[EXCERPTED DATA Boundary: Start]

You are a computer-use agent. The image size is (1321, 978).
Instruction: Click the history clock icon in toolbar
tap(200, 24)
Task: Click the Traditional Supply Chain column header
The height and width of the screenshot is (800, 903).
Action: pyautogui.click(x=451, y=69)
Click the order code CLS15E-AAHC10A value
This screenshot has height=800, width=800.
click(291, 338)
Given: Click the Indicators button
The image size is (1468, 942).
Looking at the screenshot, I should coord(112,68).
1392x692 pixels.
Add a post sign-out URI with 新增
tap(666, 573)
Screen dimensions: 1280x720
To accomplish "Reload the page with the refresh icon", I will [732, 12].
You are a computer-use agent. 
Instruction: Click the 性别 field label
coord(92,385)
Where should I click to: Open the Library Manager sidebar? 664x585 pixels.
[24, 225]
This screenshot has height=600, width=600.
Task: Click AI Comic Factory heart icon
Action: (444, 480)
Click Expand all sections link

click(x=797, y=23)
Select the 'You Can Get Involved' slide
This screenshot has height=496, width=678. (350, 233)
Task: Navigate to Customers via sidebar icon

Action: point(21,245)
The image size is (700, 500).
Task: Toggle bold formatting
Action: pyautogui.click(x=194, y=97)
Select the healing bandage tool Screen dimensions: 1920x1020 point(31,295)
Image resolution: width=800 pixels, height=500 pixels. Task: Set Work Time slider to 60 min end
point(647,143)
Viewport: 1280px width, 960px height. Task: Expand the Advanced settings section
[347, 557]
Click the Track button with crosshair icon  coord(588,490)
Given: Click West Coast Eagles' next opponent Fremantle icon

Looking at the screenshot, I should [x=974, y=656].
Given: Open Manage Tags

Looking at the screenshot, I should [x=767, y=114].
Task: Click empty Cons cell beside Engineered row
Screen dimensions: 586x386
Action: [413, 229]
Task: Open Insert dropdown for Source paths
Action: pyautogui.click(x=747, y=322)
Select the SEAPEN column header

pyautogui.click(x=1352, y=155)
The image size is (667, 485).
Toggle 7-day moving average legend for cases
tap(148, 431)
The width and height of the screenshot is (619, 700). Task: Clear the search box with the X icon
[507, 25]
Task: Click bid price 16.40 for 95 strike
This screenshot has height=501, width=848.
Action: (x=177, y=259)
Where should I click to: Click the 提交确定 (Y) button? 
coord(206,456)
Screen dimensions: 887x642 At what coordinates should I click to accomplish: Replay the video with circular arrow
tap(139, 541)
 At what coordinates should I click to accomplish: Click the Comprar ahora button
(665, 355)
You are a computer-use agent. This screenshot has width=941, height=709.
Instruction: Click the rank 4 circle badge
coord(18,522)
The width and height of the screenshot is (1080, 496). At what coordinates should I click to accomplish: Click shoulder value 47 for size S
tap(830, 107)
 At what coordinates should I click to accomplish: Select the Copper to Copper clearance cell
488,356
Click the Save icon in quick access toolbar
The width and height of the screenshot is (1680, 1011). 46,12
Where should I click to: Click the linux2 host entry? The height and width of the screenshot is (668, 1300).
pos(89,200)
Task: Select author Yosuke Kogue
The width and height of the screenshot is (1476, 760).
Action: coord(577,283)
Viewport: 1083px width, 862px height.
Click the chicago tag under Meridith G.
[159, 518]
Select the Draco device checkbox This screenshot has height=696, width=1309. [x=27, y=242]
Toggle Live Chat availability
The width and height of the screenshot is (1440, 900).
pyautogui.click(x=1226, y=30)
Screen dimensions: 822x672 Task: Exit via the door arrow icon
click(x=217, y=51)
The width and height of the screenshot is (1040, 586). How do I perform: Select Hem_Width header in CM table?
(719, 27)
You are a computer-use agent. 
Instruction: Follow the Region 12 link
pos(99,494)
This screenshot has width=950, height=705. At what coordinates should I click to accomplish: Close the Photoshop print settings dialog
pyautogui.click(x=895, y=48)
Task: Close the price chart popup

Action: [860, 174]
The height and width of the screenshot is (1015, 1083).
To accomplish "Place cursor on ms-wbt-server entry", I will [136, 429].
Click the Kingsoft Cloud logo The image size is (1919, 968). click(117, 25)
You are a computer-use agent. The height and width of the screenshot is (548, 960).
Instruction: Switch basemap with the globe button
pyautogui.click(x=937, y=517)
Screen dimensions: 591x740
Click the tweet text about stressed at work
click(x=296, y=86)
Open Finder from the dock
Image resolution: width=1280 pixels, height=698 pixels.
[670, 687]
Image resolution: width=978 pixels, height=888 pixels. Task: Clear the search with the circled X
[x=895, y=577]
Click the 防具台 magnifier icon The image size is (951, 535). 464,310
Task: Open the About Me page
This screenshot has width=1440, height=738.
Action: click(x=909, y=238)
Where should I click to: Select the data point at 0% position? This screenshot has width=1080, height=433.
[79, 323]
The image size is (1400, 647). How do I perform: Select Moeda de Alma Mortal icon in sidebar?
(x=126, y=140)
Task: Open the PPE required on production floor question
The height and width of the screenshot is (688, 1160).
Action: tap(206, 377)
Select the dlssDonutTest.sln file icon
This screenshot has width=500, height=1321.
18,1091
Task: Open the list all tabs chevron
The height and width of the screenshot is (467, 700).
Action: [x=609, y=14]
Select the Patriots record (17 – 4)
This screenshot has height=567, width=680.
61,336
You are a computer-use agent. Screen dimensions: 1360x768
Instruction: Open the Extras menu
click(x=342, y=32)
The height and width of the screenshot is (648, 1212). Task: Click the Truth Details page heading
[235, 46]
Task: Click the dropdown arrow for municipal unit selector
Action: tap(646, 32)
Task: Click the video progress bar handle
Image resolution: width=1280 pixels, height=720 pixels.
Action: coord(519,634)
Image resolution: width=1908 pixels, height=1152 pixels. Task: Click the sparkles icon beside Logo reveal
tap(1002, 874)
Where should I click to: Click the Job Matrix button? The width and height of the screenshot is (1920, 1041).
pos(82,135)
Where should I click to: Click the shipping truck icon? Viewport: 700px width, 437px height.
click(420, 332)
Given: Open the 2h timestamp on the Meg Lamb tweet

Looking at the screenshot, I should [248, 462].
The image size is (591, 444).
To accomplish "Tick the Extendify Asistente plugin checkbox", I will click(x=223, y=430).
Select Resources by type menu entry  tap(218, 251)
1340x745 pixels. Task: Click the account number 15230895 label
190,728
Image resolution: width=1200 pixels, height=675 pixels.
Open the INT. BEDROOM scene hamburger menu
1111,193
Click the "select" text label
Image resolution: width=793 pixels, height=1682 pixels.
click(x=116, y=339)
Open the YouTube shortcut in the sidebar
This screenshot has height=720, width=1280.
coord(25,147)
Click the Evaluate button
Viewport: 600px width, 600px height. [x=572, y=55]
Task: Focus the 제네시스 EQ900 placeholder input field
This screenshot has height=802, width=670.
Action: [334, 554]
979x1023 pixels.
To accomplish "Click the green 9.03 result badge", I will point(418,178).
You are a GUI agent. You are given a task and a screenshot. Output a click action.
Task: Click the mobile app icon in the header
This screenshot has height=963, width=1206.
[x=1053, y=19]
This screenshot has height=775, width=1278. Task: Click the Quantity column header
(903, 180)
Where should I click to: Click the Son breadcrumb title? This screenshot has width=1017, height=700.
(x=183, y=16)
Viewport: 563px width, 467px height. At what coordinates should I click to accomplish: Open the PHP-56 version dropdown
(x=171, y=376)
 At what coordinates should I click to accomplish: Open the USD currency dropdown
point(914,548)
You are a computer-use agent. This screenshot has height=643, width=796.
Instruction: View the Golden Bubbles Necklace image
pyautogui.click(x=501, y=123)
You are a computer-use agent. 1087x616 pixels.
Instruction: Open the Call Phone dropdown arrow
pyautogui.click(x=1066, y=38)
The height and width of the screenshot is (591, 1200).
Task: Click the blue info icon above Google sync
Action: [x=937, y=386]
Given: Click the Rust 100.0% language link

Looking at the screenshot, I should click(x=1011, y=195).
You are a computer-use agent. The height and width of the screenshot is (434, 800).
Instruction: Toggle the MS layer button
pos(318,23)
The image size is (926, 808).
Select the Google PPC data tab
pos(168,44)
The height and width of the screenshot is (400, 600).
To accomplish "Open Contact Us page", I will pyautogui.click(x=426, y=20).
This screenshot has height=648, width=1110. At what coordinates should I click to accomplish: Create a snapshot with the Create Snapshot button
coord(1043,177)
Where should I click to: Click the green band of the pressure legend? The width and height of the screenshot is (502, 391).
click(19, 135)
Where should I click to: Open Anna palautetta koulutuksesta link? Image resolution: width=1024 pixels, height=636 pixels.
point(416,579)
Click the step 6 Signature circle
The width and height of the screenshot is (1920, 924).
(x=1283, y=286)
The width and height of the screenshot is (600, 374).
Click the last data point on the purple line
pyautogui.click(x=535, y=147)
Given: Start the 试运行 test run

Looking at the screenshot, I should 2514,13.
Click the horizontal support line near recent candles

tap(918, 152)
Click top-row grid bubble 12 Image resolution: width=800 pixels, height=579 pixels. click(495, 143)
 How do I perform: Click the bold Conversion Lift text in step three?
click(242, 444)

[EXCERPTED DATA Boundary: End]

[WORK REQUIRED] If a line in the data above contains "will", return that line.

[EXERCISE RESULT]
To accomplish "Reload the page with the refresh icon", I will [732, 12].
To accomplish "Place cursor on ms-wbt-server entry", I will [136, 429].
To accomplish "Tick the Extendify Asistente plugin checkbox", I will click(x=223, y=430).
To accomplish "Click the green 9.03 result badge", I will point(418,178).
To accomplish "Open Contact Us page", I will pyautogui.click(x=426, y=20).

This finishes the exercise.